Though all the images are available on public platforms, all rights and credit pertaining to the facts and images in this article belong to Tesla.

Motive:

I have been following and hearing about Tesla’s work over the past 6 years or so, but I have been listening to them only from the past couple of years.

I believe, to innovate, we need to stay curious and push the boundaries of our scientific limits. Needless to mention, incorporating an optimistic mindset and culture is pivotal to overcoming the challenges while pursuing these endeavors. Also, Innovation (say, space exploration) fosters a peaceful connection with other nations by finding a common ground. This article is one such example that encompasses my understanding and intuition of Tesla Autopilot AI and its potential that are backed by some facts and ongoing research.

Brief Overview:

PART 1:

Andrej Karpathy (Director of AI and Autopilot Vision)

Concepts covered: The Essentials for Neural Networks (Large dataset, Varied dataset, Real dataset), Object Detection, Corner Cases, Data Engine, Fleet Labeling & Learning, Path Prediction, Depth Perception from VISION only.

PART 2: Stuart Bowers (Former VP of Engineering)

Concepts covered: Packaging the Hardware and AI into a viable product at production, Sensor Redundancy, Vector Space, Shadow Mode, Feature lifecycle.

PART 3: Pete Bannon (VP of Hardware Engineering)

Concepts covered: A Full Tour of FSD Computer — Image Signal Processor, Neural Network Processor, Video Encoder, GPU, Main Processor, Safety System, Security System, Control Energy, Post Processing, Neural Network Compiler, HW 2.5 vs FSD Results Comparison.

PART 4: Elon Musk

Concepts covered: The Robo-Taxi Fleet & Cost Model, The Future of Self-Driving.

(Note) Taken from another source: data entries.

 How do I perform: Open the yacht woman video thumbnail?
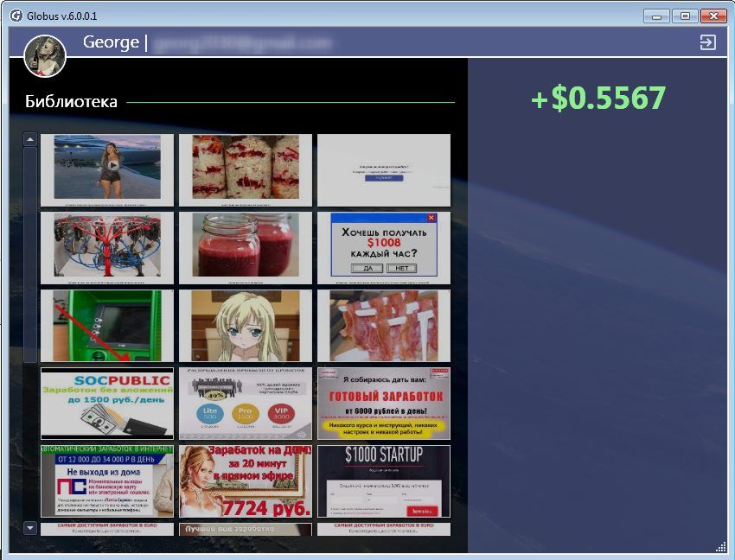pyautogui.click(x=107, y=169)
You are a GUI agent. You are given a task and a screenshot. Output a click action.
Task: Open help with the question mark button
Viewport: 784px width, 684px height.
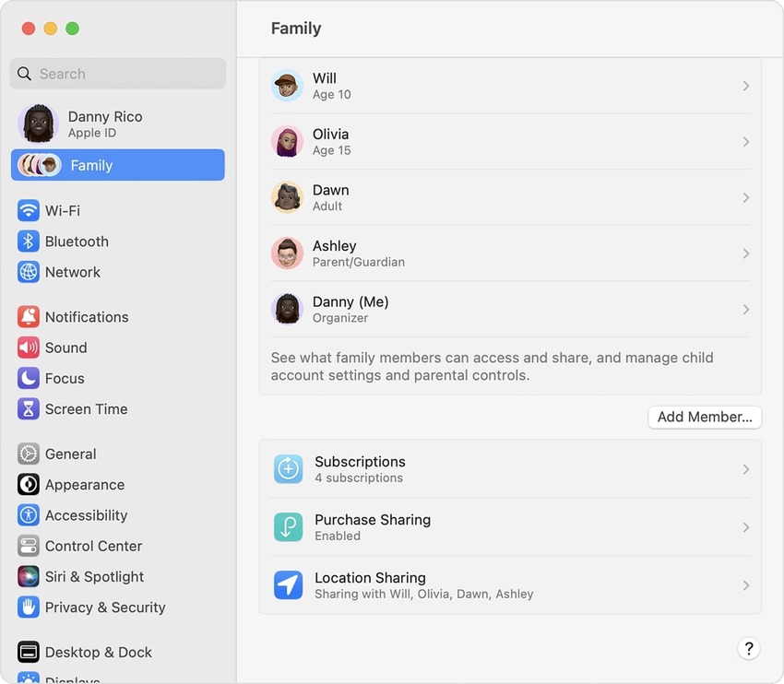pos(749,648)
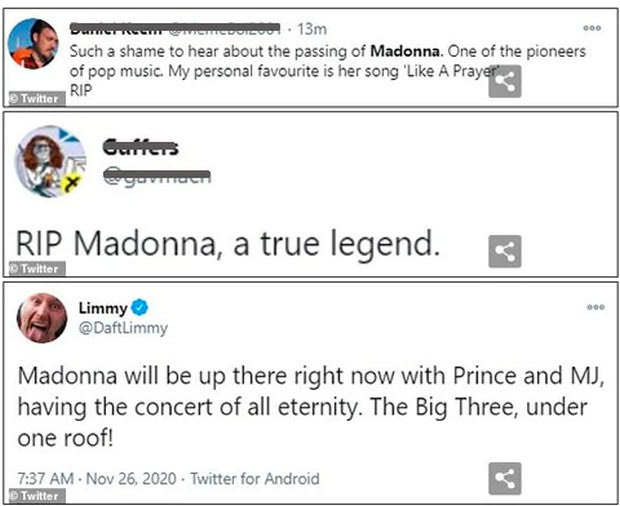This screenshot has height=506, width=620.
Task: Click Limmy's blue verified badge
Action: [141, 308]
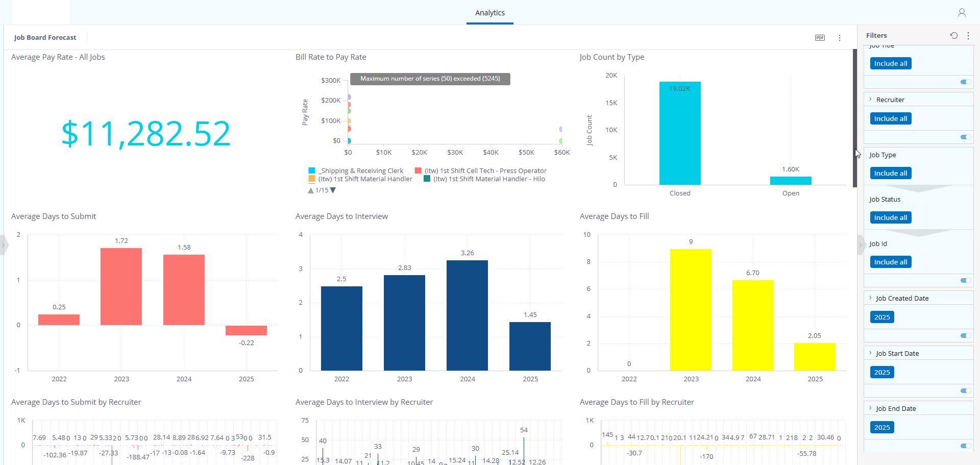Go to previous legend page arrow
The width and height of the screenshot is (980, 465).
(x=311, y=190)
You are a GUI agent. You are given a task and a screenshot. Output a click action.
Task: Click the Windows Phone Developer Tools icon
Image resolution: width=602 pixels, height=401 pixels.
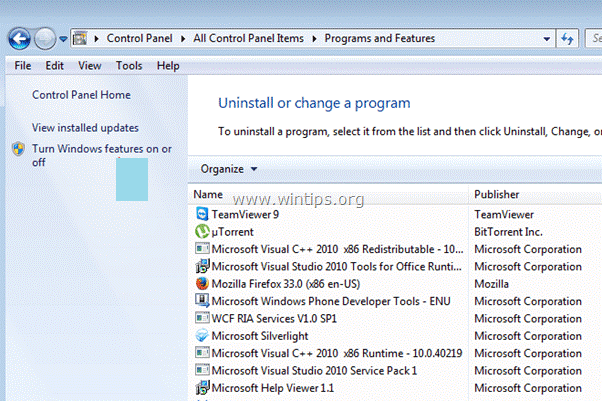point(203,301)
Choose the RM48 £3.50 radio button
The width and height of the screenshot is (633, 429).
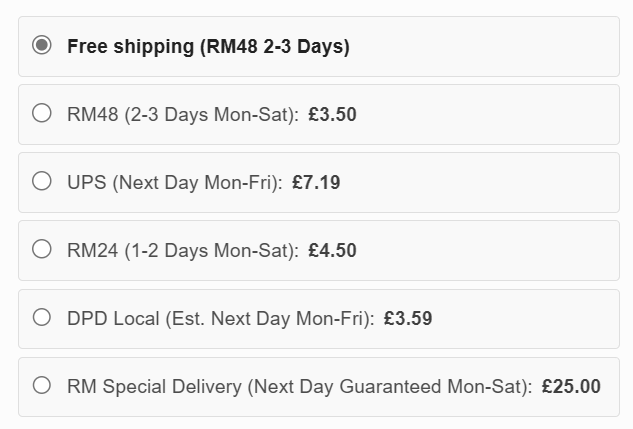[42, 114]
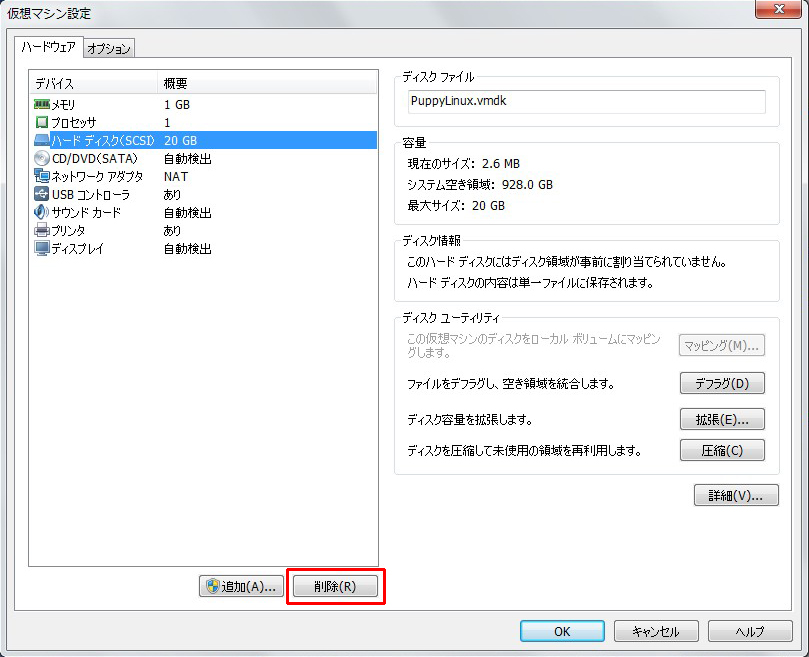The height and width of the screenshot is (657, 809).
Task: Select the プロセッサ device icon
Action: (x=42, y=122)
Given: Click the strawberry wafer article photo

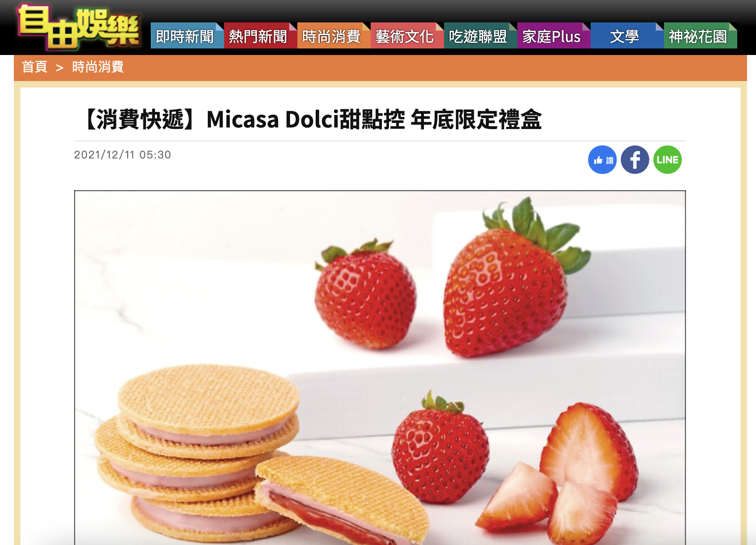Looking at the screenshot, I should click(380, 367).
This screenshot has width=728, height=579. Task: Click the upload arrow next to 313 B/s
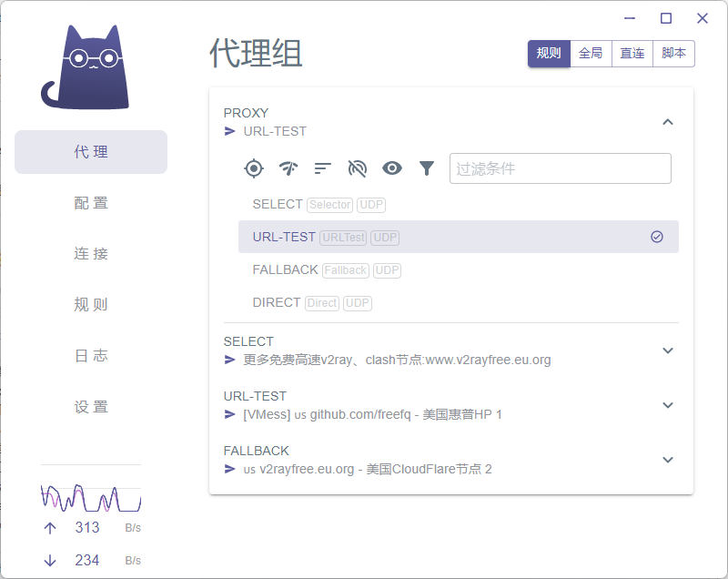(x=48, y=528)
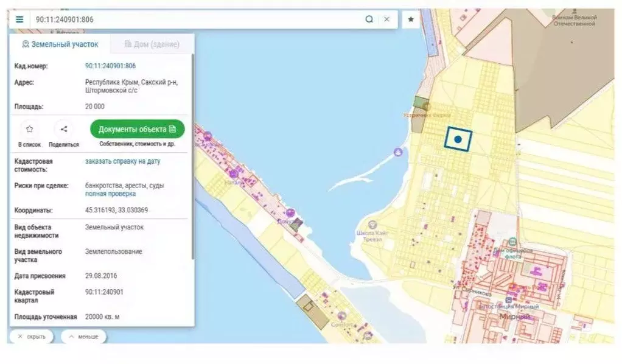Switch to Дом (здание) tab
Screen dimensions: 622x364
coord(152,44)
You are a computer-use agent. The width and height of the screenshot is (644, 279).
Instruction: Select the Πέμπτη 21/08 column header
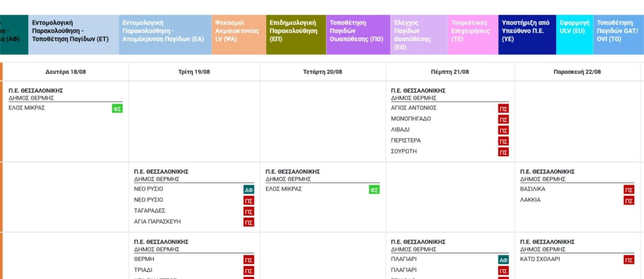pyautogui.click(x=450, y=72)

PART 1: Andrej Karpathy, Director of AI and Autopilot Vision

A brief overview of Andrej’s work on VISION:

1. Primer on Neural Networks
2. The Fleet Advantage
3. Vision & LiDAR

Primer on Neural Networks: Visual Recognition, Interpretation, Artificial Neural Networks.

Note: To get an overview of Convolutional Neural Networks, I recommend getting started by watching all the CS231n lecture videos on YouTube. The slides and synopsis for all the sessions from Winter 2015–16 are available on the course website.

Lane Labeling:

Train the neural network for interesting lane markings (say, curved lanes) with labeled data.

Variety in the dataset:

• Train for unique conditions including, but not limited to, lighting, shadows, tunnels.
• How to approach this challenge? — annotate and train as many corner case images as possible.

Why Simulation isn’t an optimal approach?

• Simulation is like ‘grading your own homework’ where you already know (or at least are aware of) what’s coming.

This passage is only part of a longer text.